» Document passage:
+--

GREENVILLE, S.C.—Eclipse parties are being planned across the state and people are scheduling time off from work on Aug. 21, but people planning to view the eclipse will require more than a location and good company.
The Greenville Health System Eye Institute encourages those planning to view this astronomic feat to make sure their eyes are protected.
“When unprotected eyes look at the Sun for more than just a glimpse, the intense visible light and focused infrared radiation can damage, or even destroy, light-sensitive rod and cone cells inside of the retina or leave permanent scarring,” said Grant Brown, a master optician with the GHS Eye Institute.
Starting this week, the practice will offer FREE filters at its Greenville (104 Simpson St.), Easley (109 Fleetwood Drive) and Spartanburg (333 S. Pine St.) offices. The design of the glasses was approved by NASA and the American Astronautical Society and will be available on a first come, first-served basis.
“With proper precautions, this type of filter makes it safe to look at the pre- and post-totality portions of the eclipse,” Brown said. “For the fleeting few moments during a total eclipse when the entire disk of the sun is completely covered by the moon’s silhouette, it’s safe to look at this spectacular sight with your naked eyes. While viewing an eclipse at totality is safe, it’s important to be aware of when it ends and when the sun starts its return.”
Brown also suggests watching children closely.
“Great caution should be exercised to properly monitor children, as a combination of their natural curiosity and lack of knowledge of the consequences may pose a very real danger,” he said. “Even for those parents, teachers and caregivers who don’t intend to watch this eclipse, children, especially those who might be outside, should be under close observation for their safety.”

+--

Collected data entries
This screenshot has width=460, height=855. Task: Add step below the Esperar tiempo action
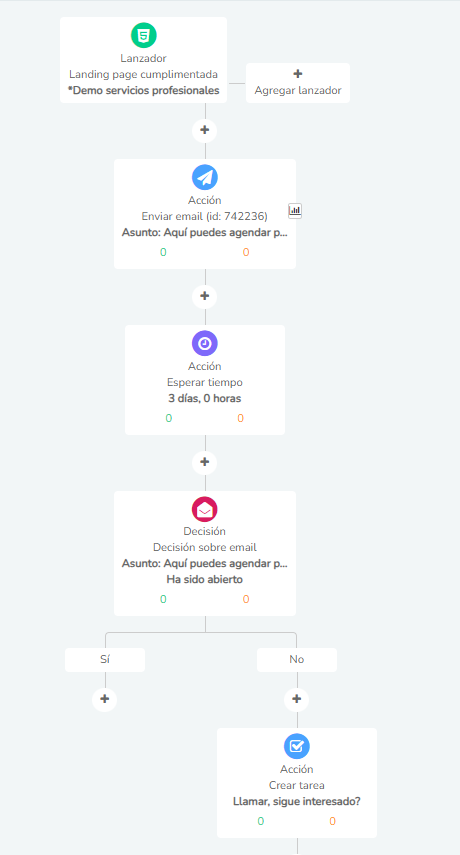point(205,462)
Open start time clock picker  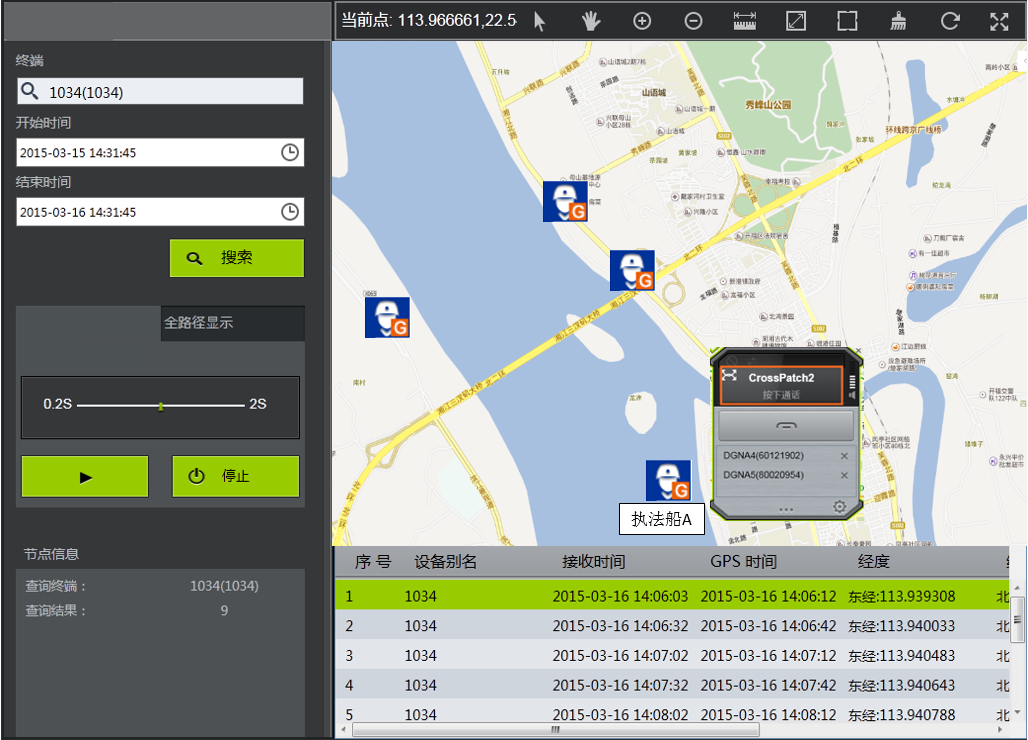pyautogui.click(x=289, y=152)
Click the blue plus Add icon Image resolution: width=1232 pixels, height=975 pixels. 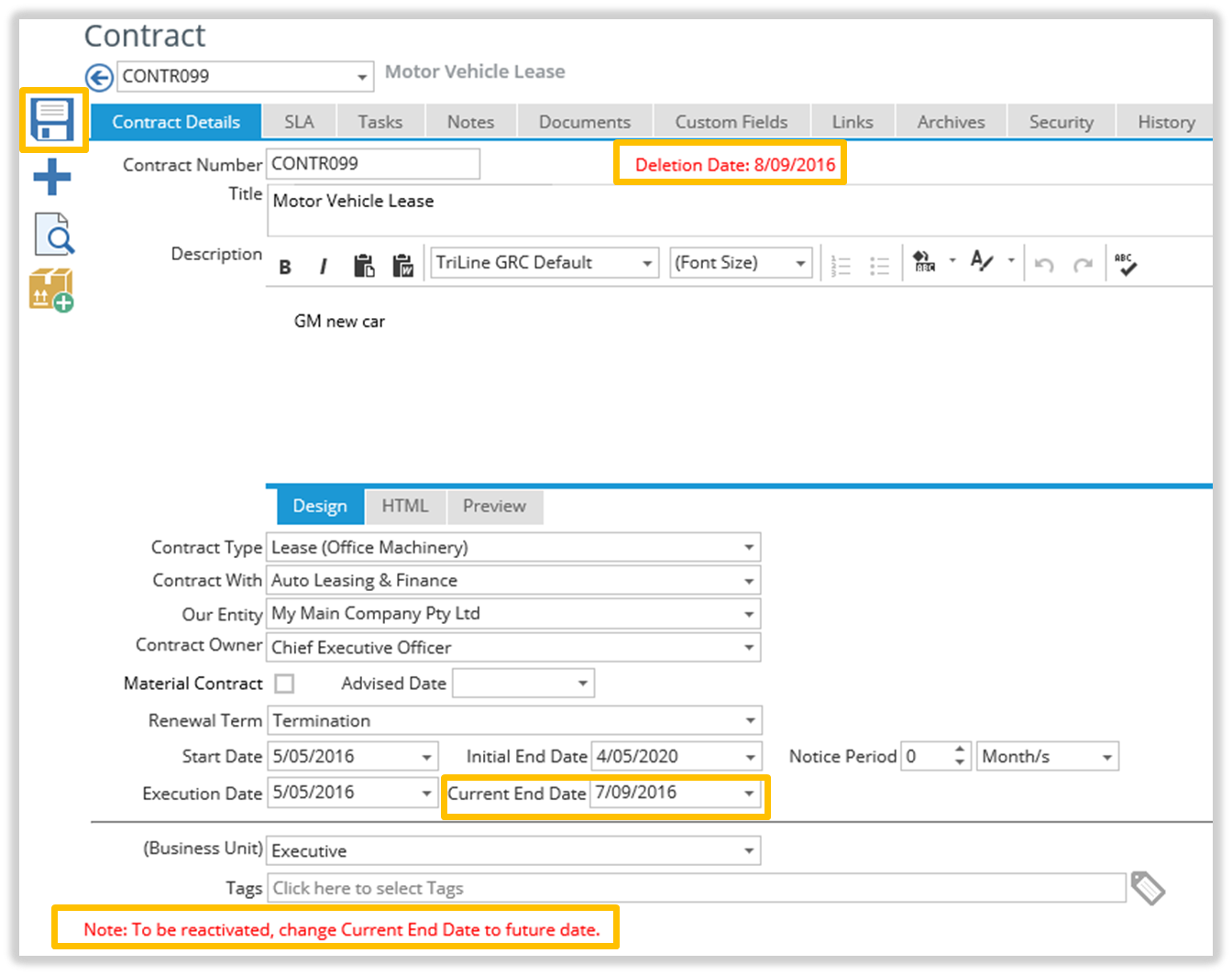pos(52,177)
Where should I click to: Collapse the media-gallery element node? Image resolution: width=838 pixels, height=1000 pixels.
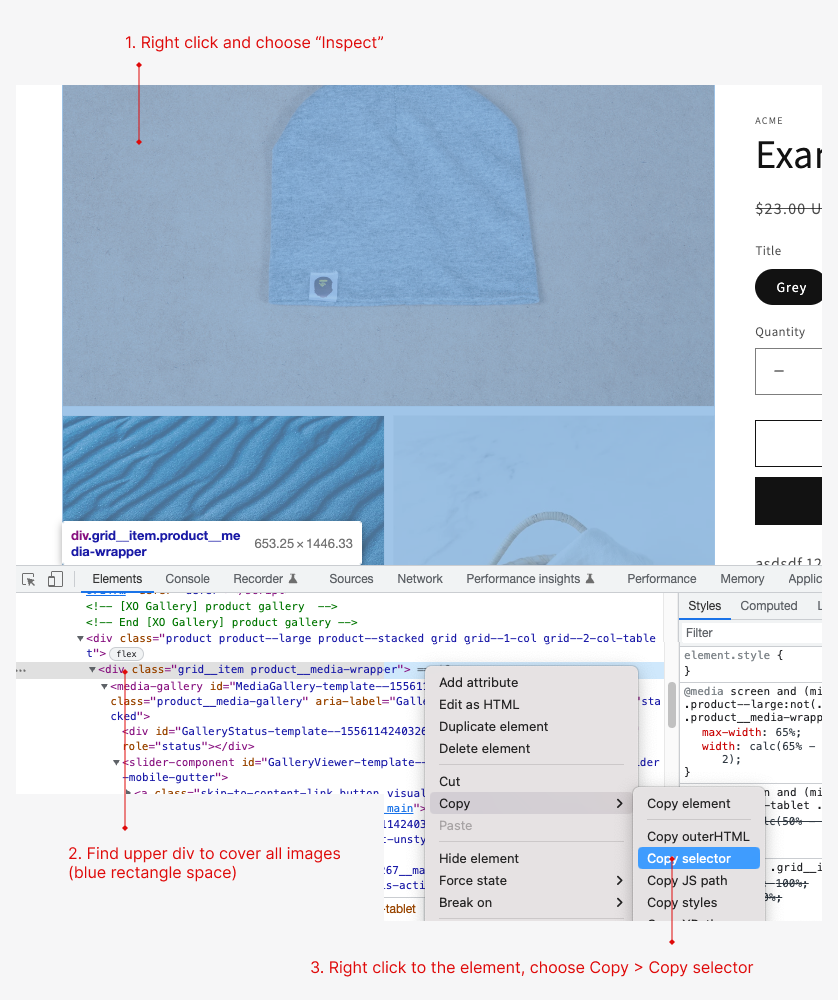point(105,687)
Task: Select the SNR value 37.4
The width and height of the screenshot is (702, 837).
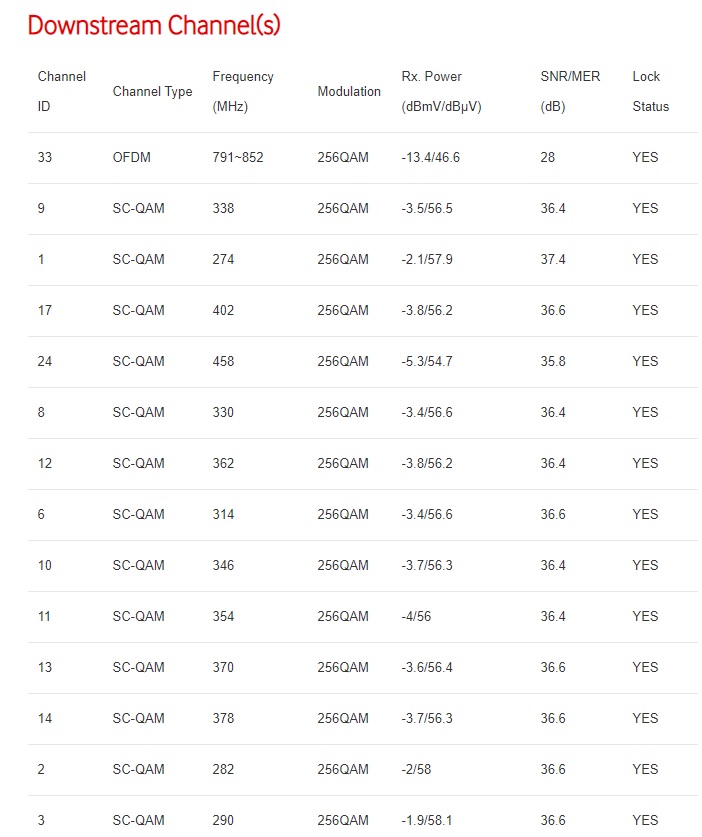Action: [x=553, y=260]
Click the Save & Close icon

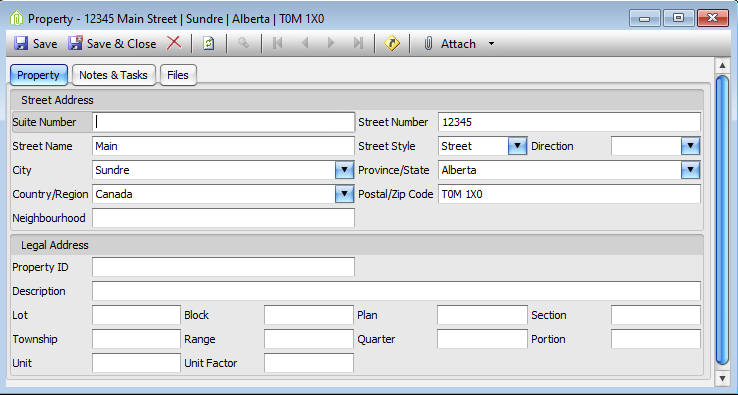(x=75, y=43)
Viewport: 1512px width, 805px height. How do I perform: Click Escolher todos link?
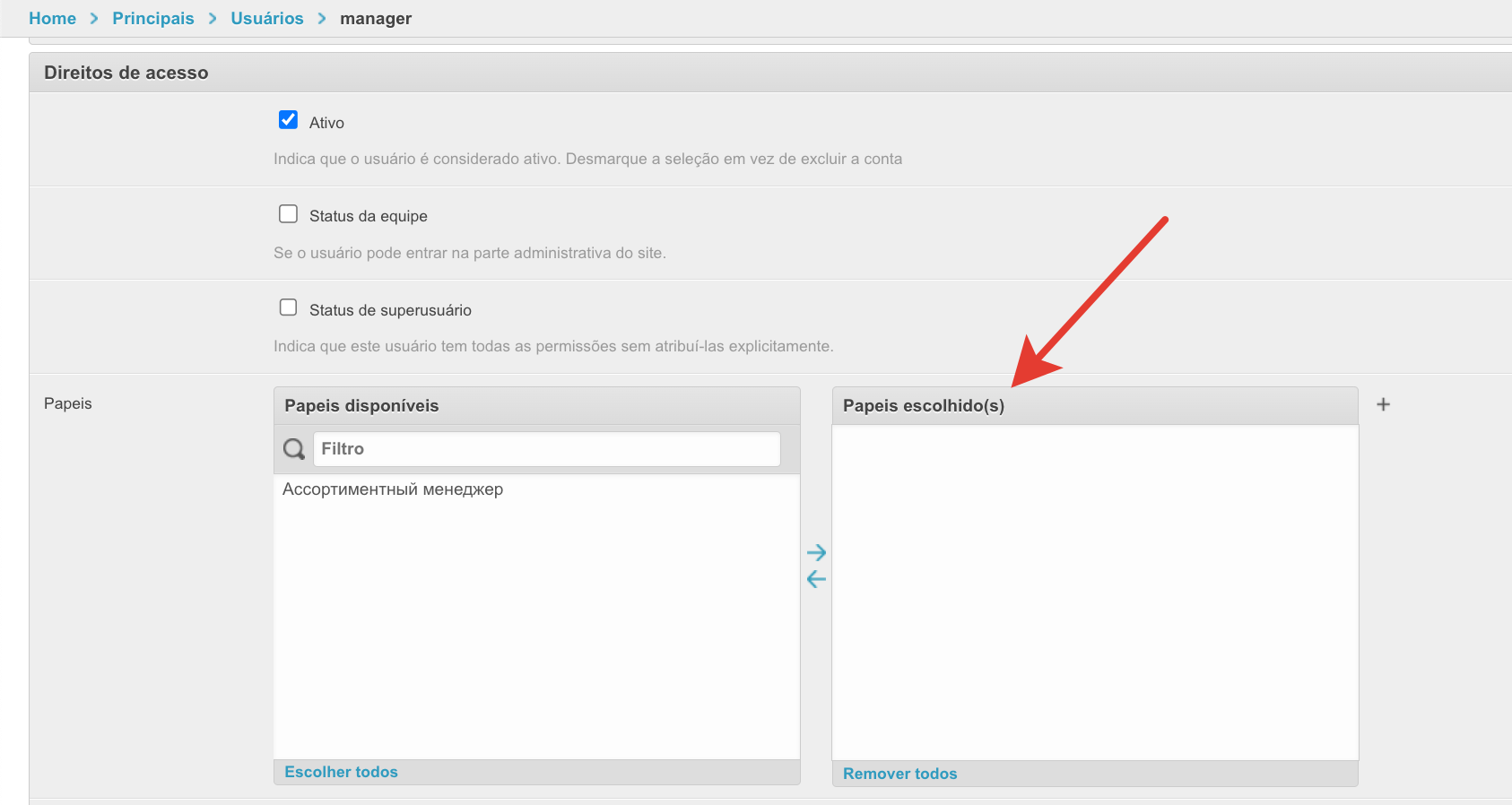coord(341,772)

+--

» Work required:
Rewrite the part of the eclipse safety article that begins at "The Greenville Health" and stops after "GHS Eye Institute.", swapping "master optician" for "senior optician".

» Task output:
The Greenville Health System Eye Institute encourages those planning to view this astronomic feat to make sure their eyes are protected.
“When unprotected eyes look at the Sun for more than just a glimpse, the intense visible light and focused infrared radiation can damage, or even destroy, light-sensitive rod and cone cells inside of the retina or leave permanent scarring,” said Grant Brown, a senior optician with the GHS Eye Institute.